Un processus analogue se déroule aujourd’hui. Cette fois, les États-Unis, cœur de l’impérialisme mondial, sont au centre du court-circuitage mondial de la règle démocratique. Le coup d’État orchestré par Donald Trump le 6 janvier 2021 se trouve suivi d’une vague dévastatrice d’attaques contre les droits démocratiques sous le gouvernement démocrate de Biden. Ce dernier prépare une dictature sur le plan intérieur et une guerre impitoyable à l’étranger.
Le coup d’État électoral de Trump sert de modèle ouvert à Bolsonaro au Brésil. Mais d’immenses similitudes existent également dans l’attitude des partis bourgeois brésiliens, en particulier le PT, comparable à la réponse inconsistante du Parti démocrate, plus préoccupé par le risque d’explosion sociale que par la menace du fascisme. Biden a confié aux militaires la tâche d’empêcher le coup d’État ouvertement annoncé par Trump et a appelé à la collaboration avec ses «collègues républicains» pour gouverner.
L’ancien président brésilien Lula, du PT, tout en gérant les menaces de coup d’État par un dialogue en coulisses avec les militaires, se présente contre Bolsonaro sous la bannière du «rassemblement des divergents» pour sauver la démocratie. Cela signifie un compromis pour établir le gouvernement le plus à droite de l’histoire du PT. Comme l’a dit Trotsky, cette voie ne peut que mener à l’impasse du fascisme.
Les militaires ont déjà annoncé qu’ils se préparaient à un «scénario Capitole» à la mode américaine pour les prochaines élections brésiliennes. Leur attitude à l’égard d’un coup d’État — qu’ils soutiennent Bolsonaro en tant que dictateur, qu’ils s’opposent à lui ou qu’ils prennent le pouvoir eux-mêmes au nom de la préservation de la stabilité politique — reste une question ouverte.

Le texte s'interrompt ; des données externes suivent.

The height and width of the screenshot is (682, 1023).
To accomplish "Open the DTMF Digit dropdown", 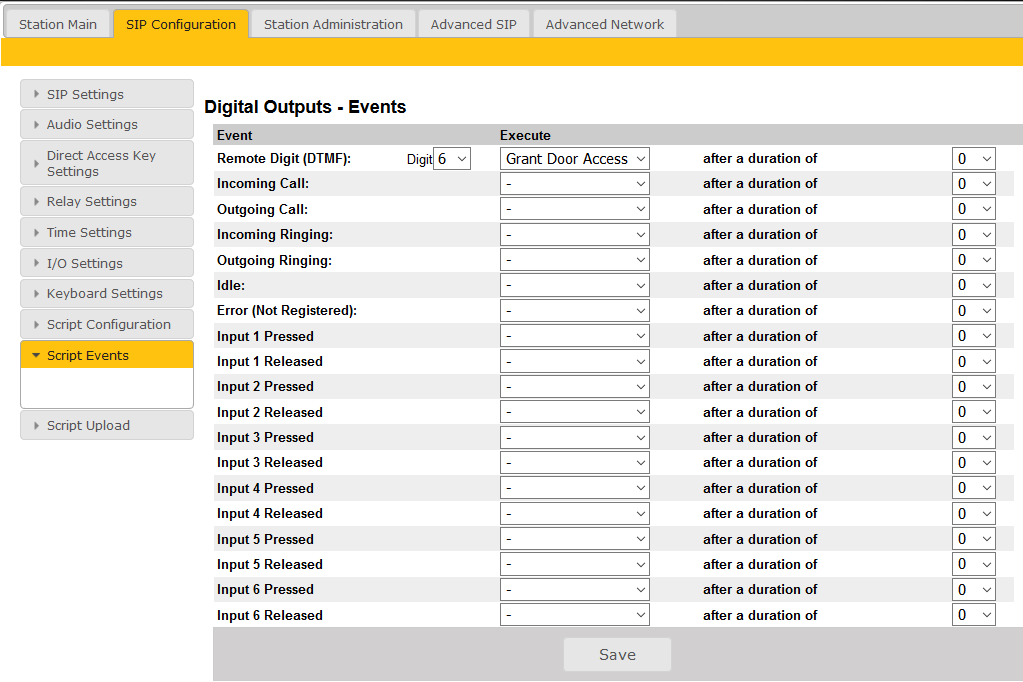I will point(451,159).
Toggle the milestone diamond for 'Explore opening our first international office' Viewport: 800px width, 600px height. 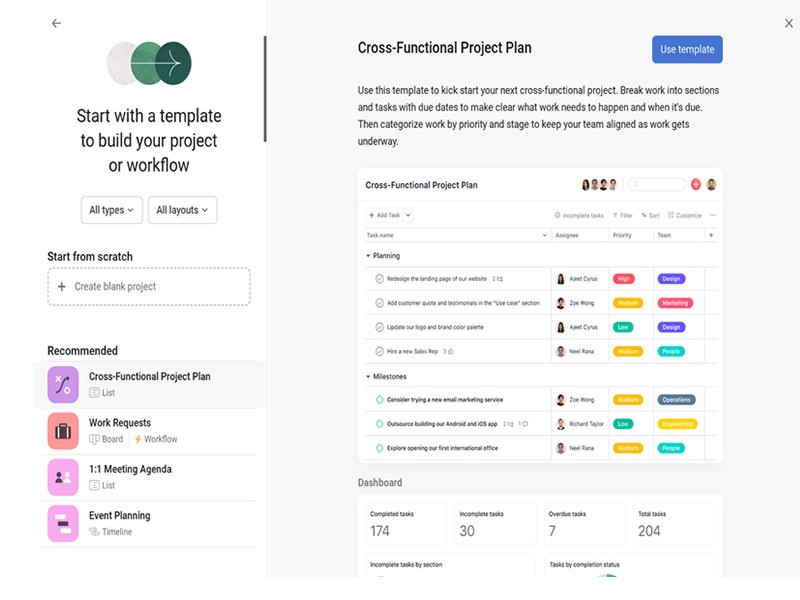pyautogui.click(x=378, y=447)
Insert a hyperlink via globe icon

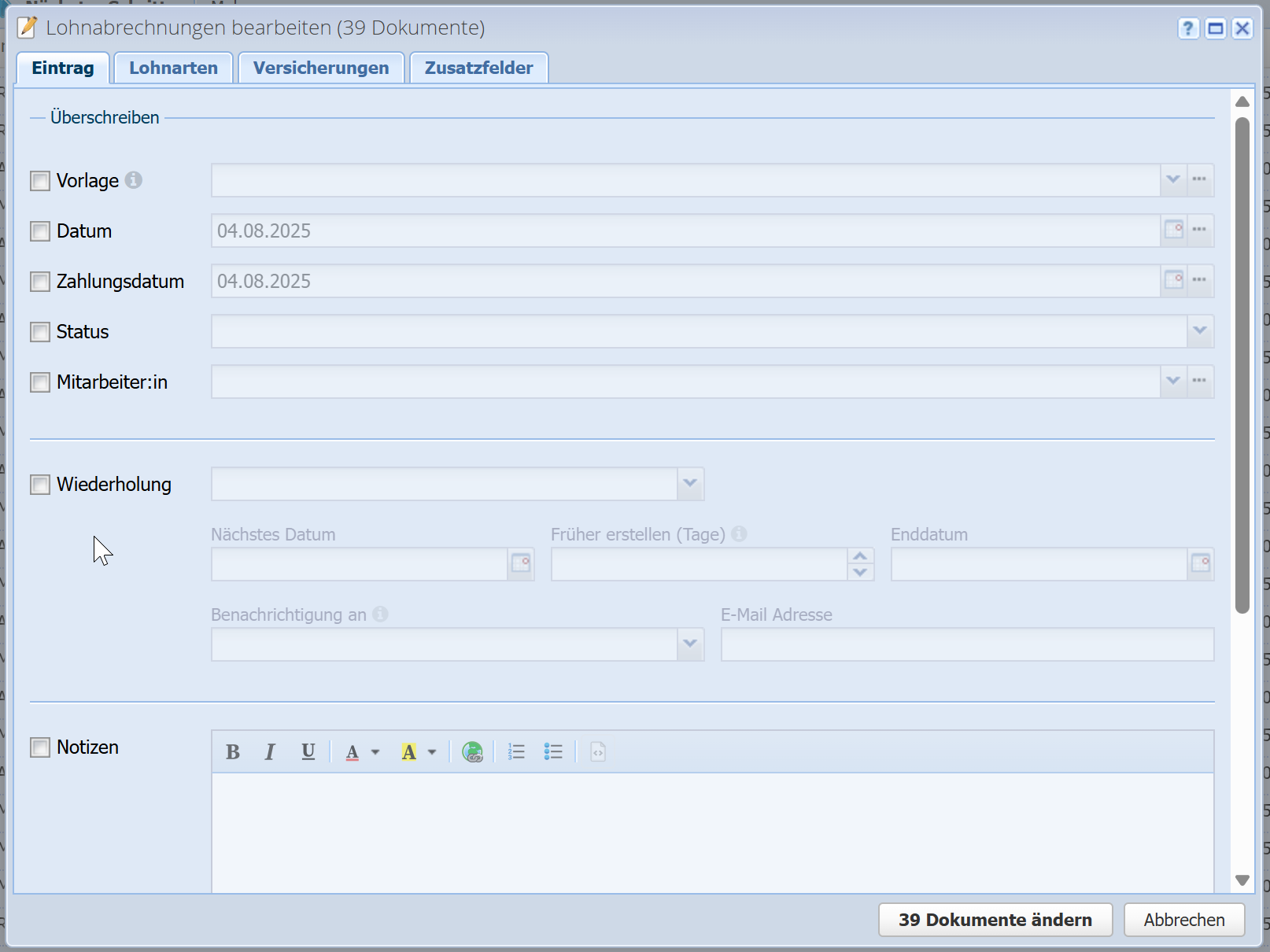click(x=472, y=752)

Une réponse cohérente aux menaces dictatoriales ne peut venir que de la mobilisation politique indépendante de la classe ouvrière. Partout dans le monde, les conditions explosives de la crise capitaliste mondiale poussent les travailleurs à des grèves et des protestations de masse. L’unification de ce puissant mouvement sous la bannière de la révolution socialiste mondiale est la base nécessaire pour combattre la guerre, les inégalités sociales et la pandémie au Brésil et dans le monde entier. C’est la perspective pour laquelle se battent le Groupe pour l’égalité socialiste au Brésil (GES) et le Comité international de la Quatrième Internationale (CIQI).